# DATA SECTION
======
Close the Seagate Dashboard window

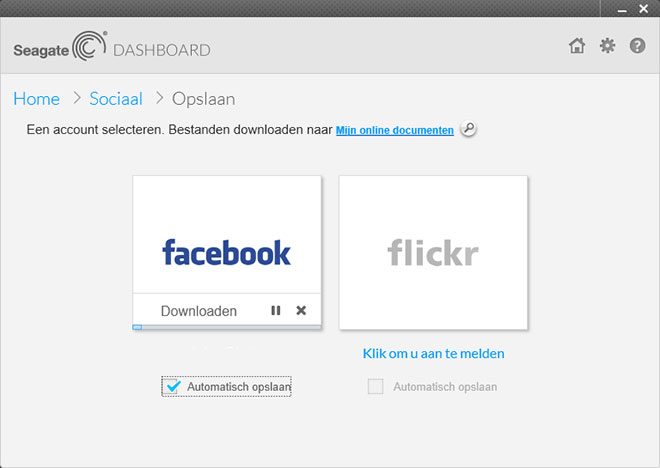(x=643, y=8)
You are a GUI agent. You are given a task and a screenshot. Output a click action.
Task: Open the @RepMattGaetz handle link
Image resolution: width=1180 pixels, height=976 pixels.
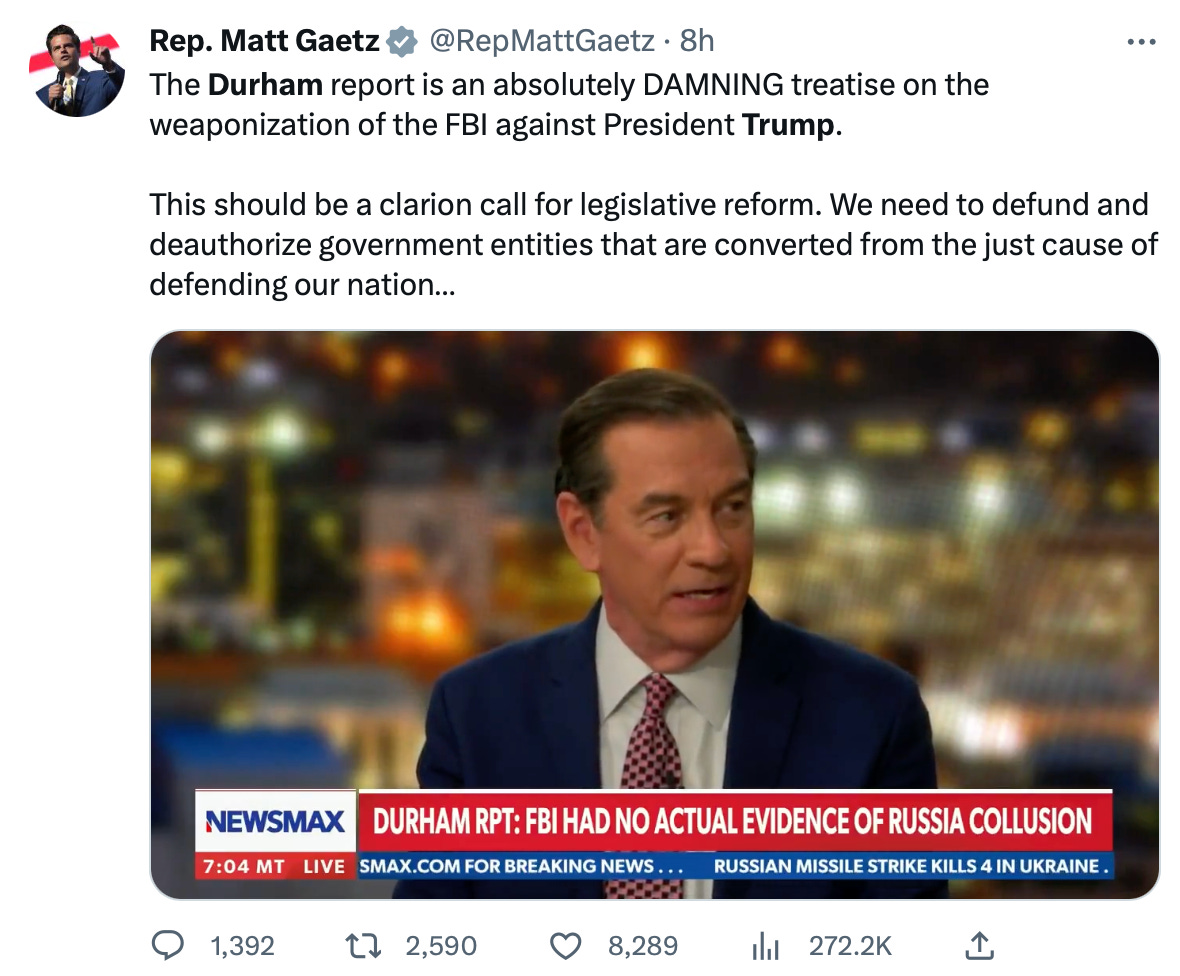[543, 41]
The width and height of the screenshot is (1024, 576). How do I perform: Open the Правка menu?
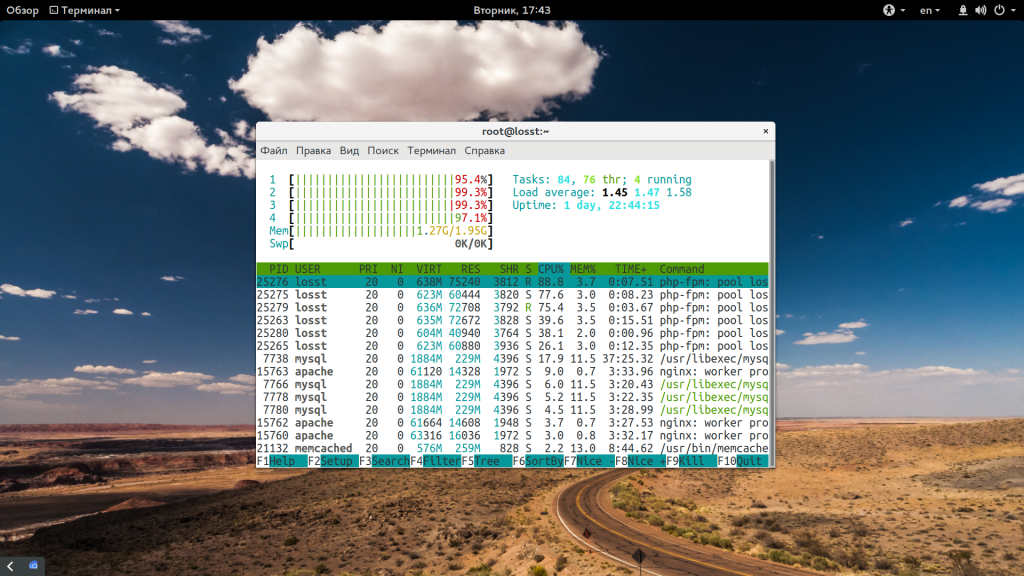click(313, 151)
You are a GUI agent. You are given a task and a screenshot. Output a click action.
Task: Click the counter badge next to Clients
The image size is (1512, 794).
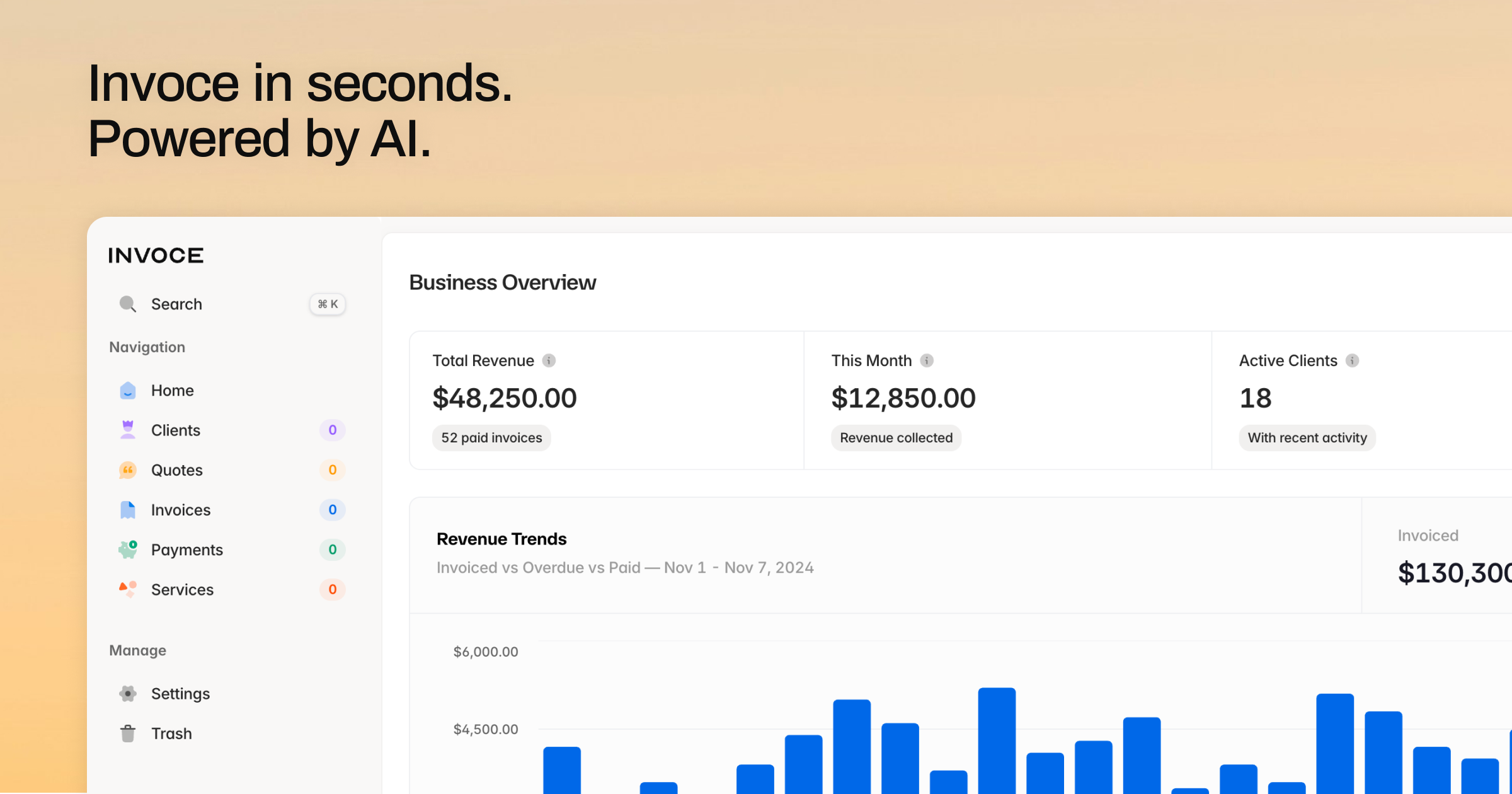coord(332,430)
======
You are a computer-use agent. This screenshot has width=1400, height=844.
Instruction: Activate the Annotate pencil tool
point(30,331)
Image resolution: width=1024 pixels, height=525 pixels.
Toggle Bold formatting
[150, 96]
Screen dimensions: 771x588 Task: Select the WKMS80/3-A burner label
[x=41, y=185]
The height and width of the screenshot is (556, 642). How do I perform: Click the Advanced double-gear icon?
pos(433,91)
======
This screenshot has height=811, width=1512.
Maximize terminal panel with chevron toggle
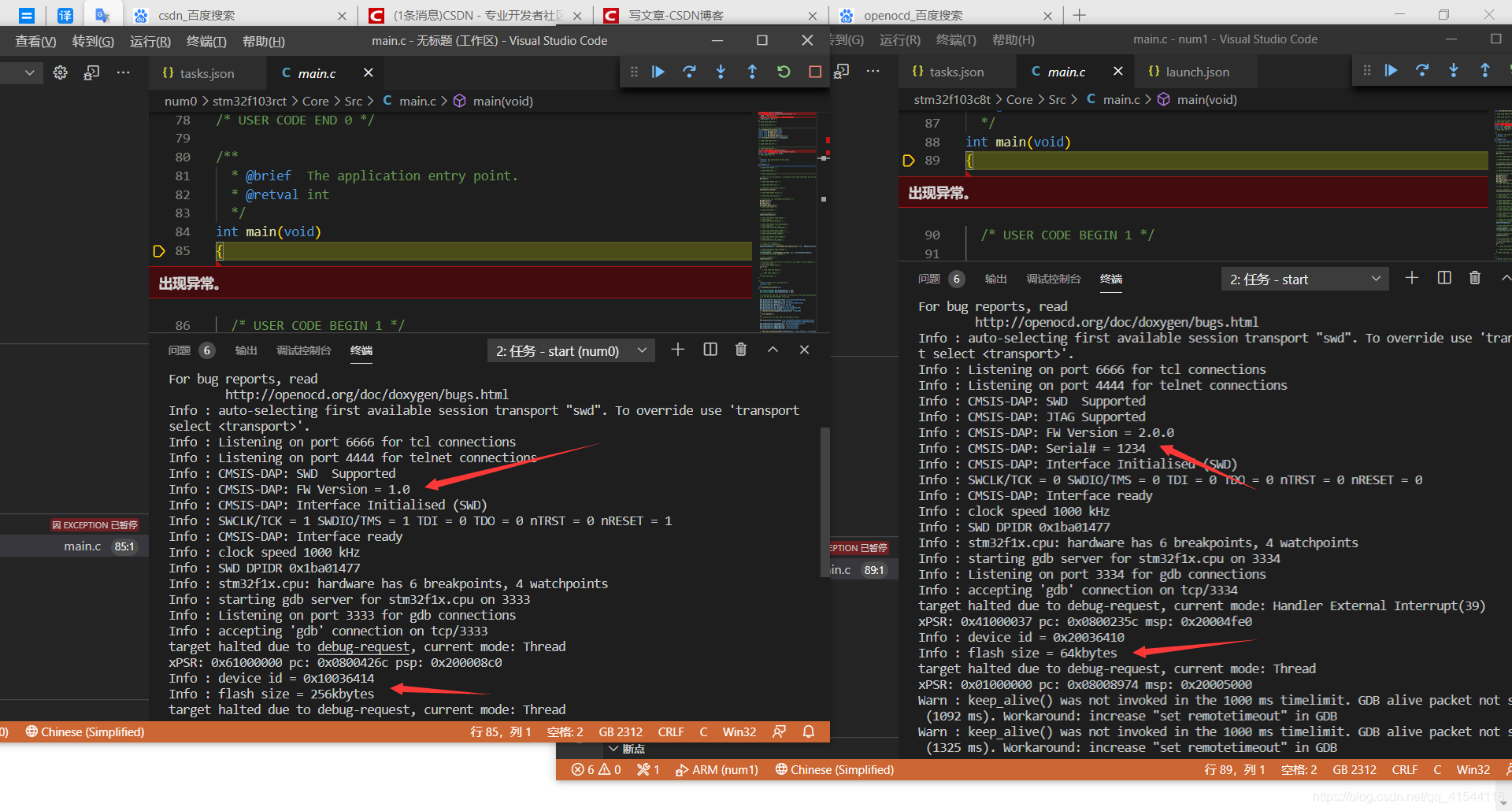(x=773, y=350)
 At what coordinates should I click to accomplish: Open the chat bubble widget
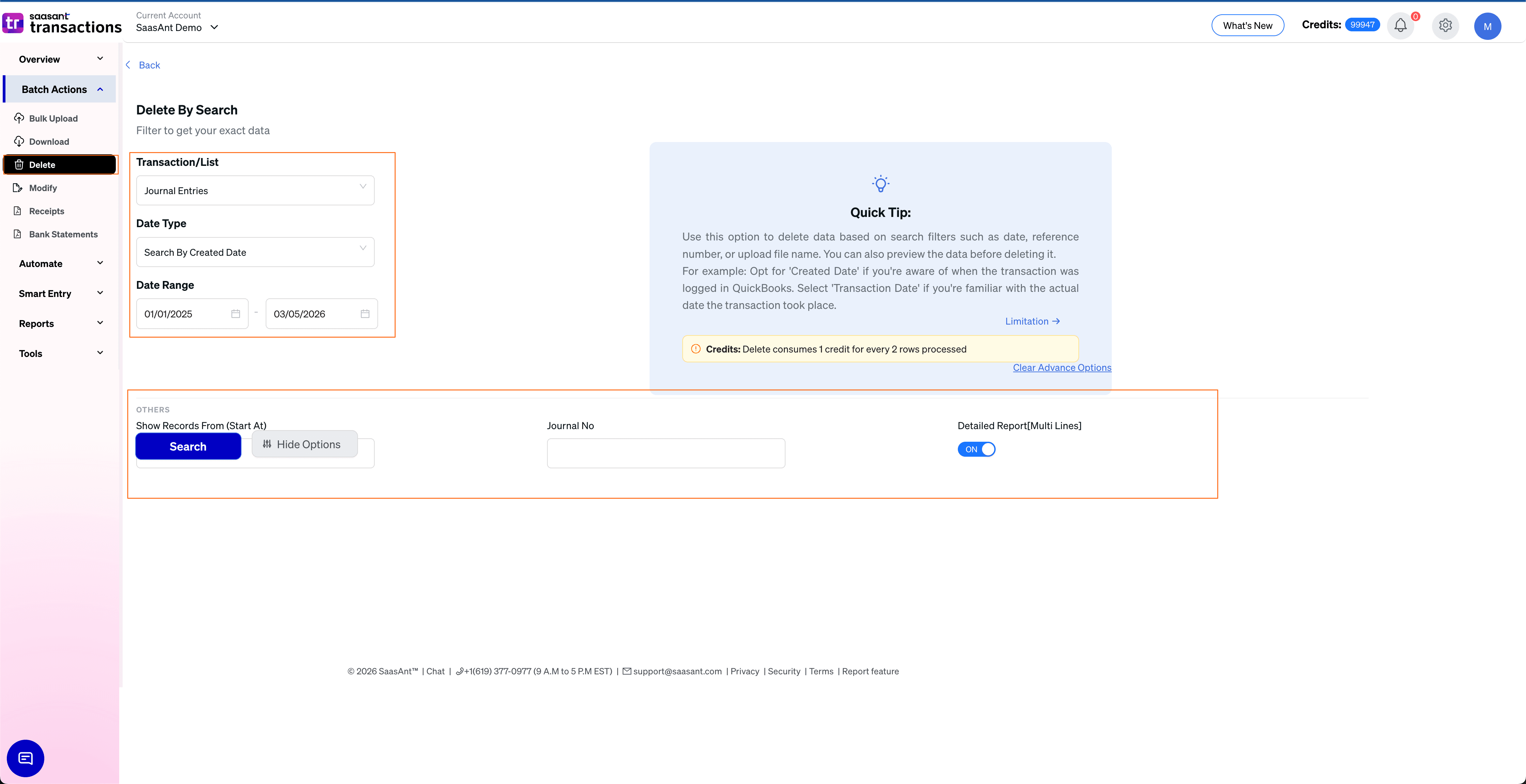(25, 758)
======
# PROBLEM DETAILS
Revise the material from the line containing "Close the Seagate Dashboard window" down to the line containing "click(313, 151)", putting "screen capture" wherever "screenshot" appears and changing nothing else. Leave the pictures out of your answer.

# PROBLEM SOLUTION
Close the Seagate Dashboard window

(x=643, y=8)
You are a GUI agent. You are given a task and a screen capture. Output a click action.
Task: Open the @RepMattGaetz handle link
Image resolution: width=1180 pixels, height=976 pixels.
[543, 41]
The width and height of the screen capture is (1024, 576). How do I perform: Open the Правка menu?
click(313, 151)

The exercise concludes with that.